§ **Description of the task**
Every entry below should be returned exactly as it appears, with pictures left out.

§ **Given entries**
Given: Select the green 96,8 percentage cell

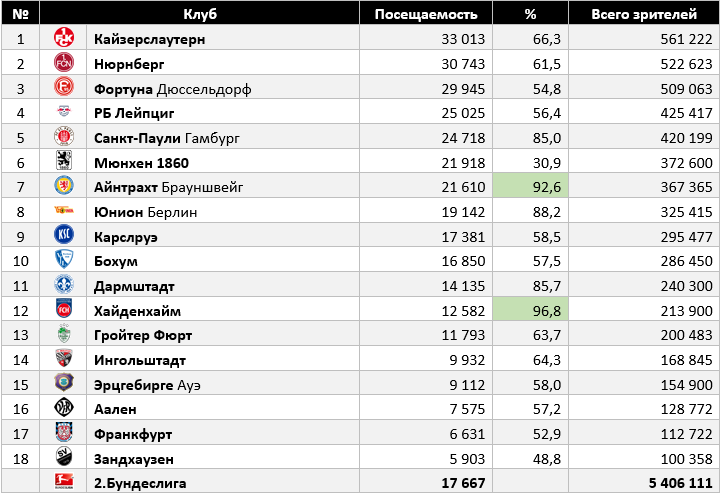Looking at the screenshot, I should pyautogui.click(x=531, y=310).
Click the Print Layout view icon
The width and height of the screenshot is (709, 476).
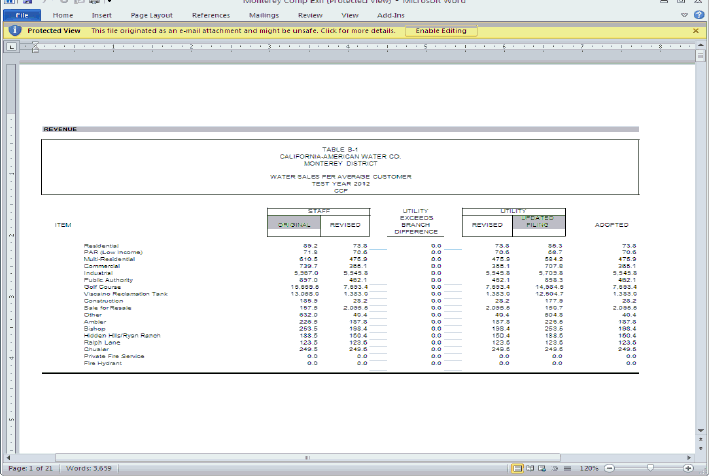click(517, 468)
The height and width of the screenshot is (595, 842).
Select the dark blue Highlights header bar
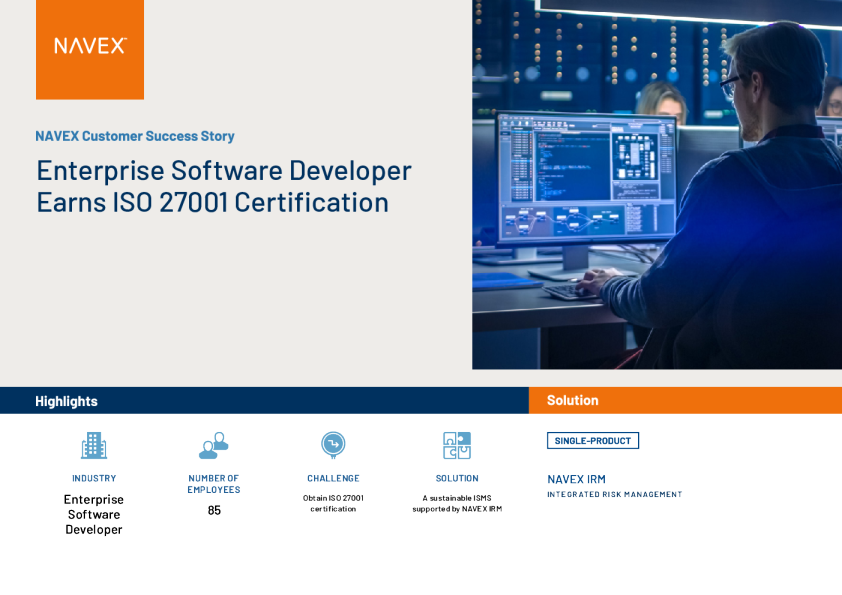click(x=264, y=401)
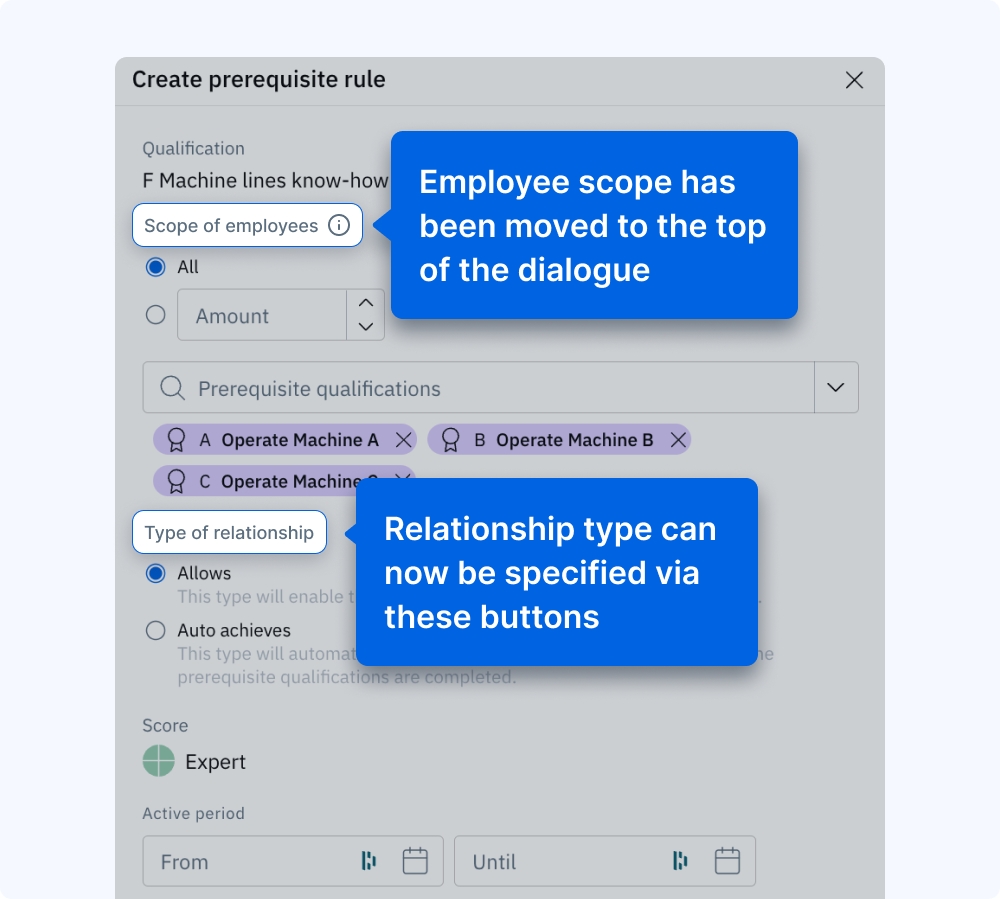Select the Amount radio button
The height and width of the screenshot is (899, 1000).
point(155,315)

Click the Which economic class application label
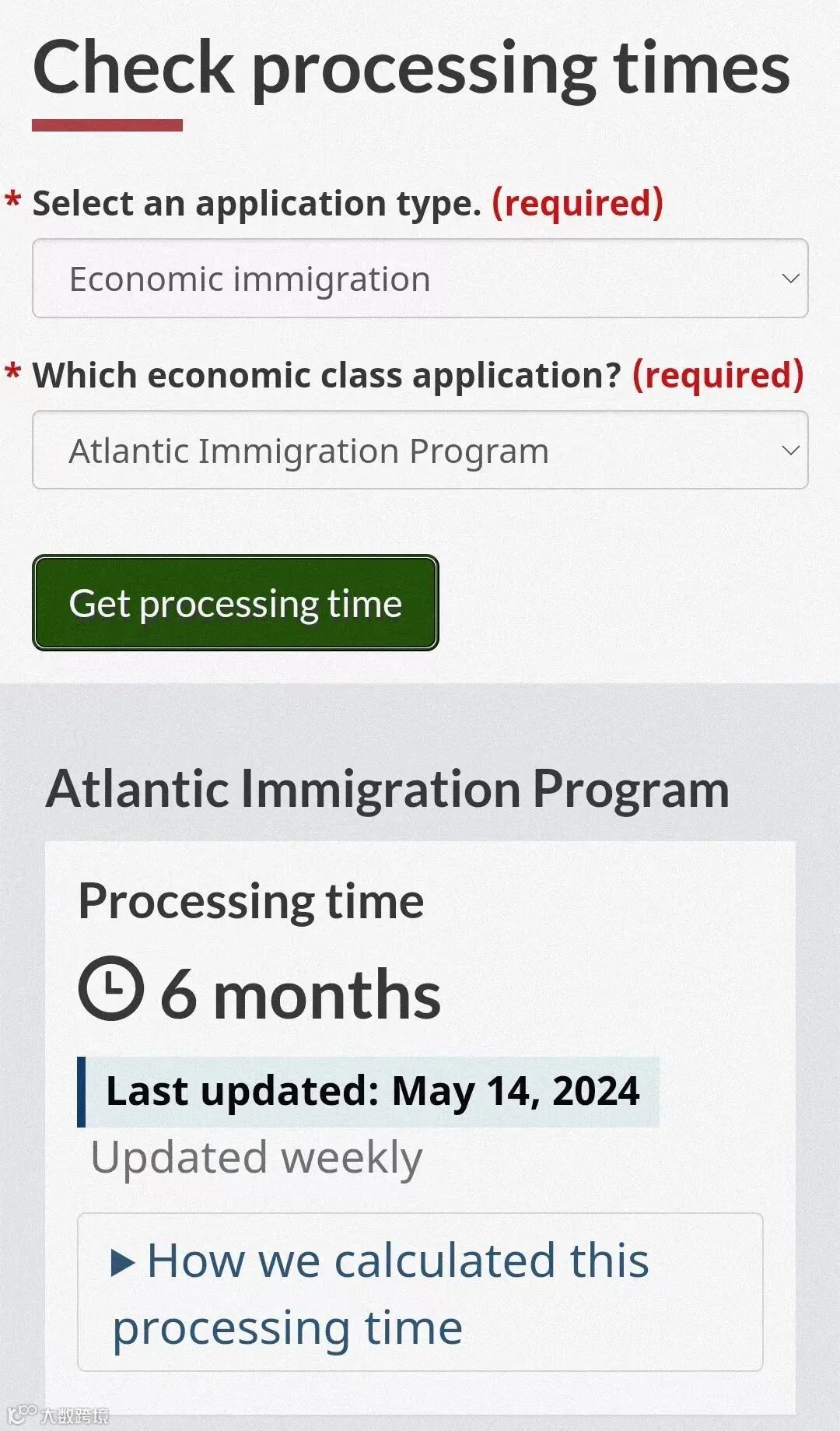click(x=327, y=376)
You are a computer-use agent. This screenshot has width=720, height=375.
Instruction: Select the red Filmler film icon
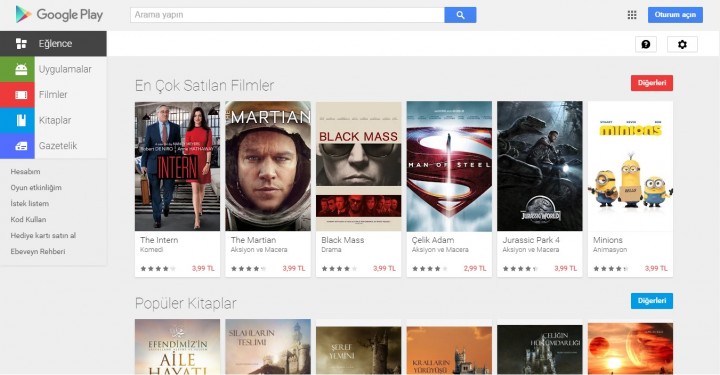17,95
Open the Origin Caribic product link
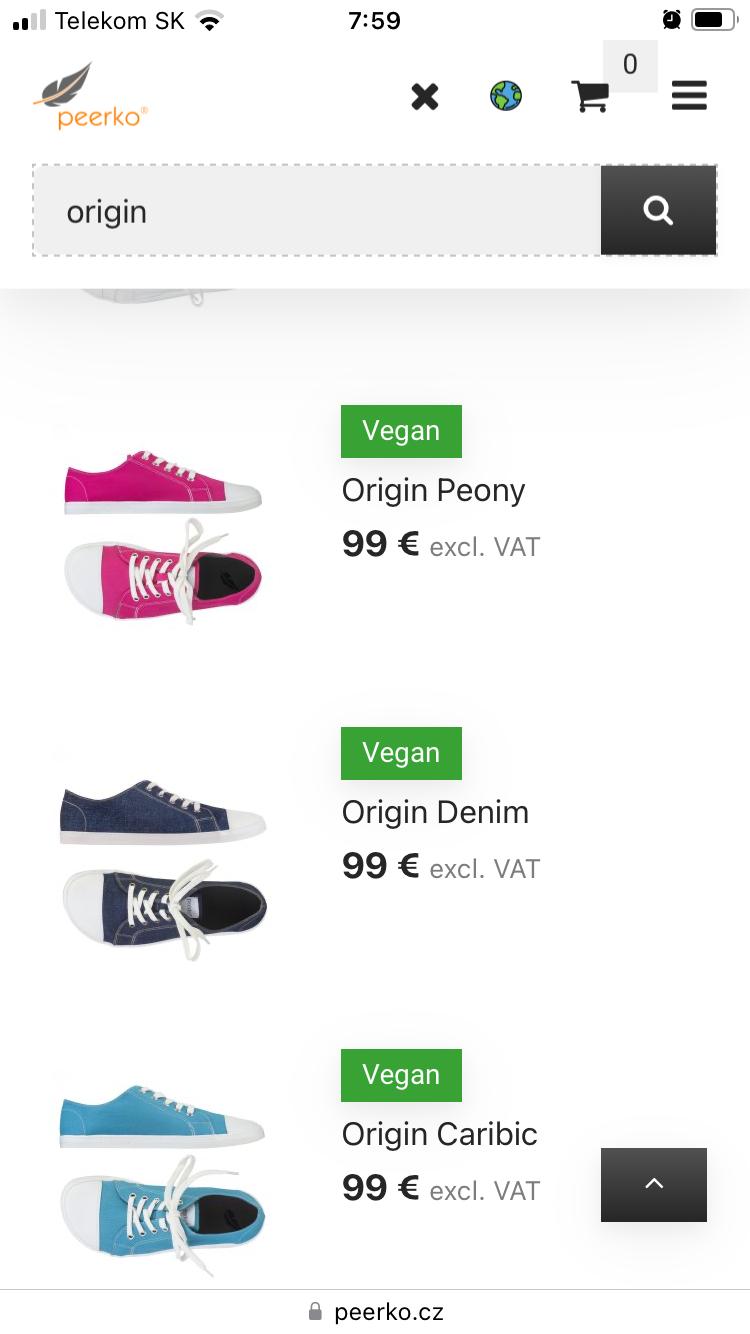 point(439,1134)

§ **Response to this exercise**
Given: Select the green 96,8 percentage cell

Looking at the screenshot, I should pyautogui.click(x=531, y=310).
Click the Print Layout view icon
The width and height of the screenshot is (709, 476).
click(517, 468)
The height and width of the screenshot is (595, 842).
Select the dark blue Highlights header bar
click(x=264, y=401)
Select the Amount radio button
The height and width of the screenshot is (899, 1000).
point(155,315)

Click the Which economic class application label
click(x=327, y=376)
You are a computer-use agent. This screenshot has width=720, height=375.
Instruction: Select the red Filmler film icon
17,95
Open the Origin Caribic product link
 point(439,1134)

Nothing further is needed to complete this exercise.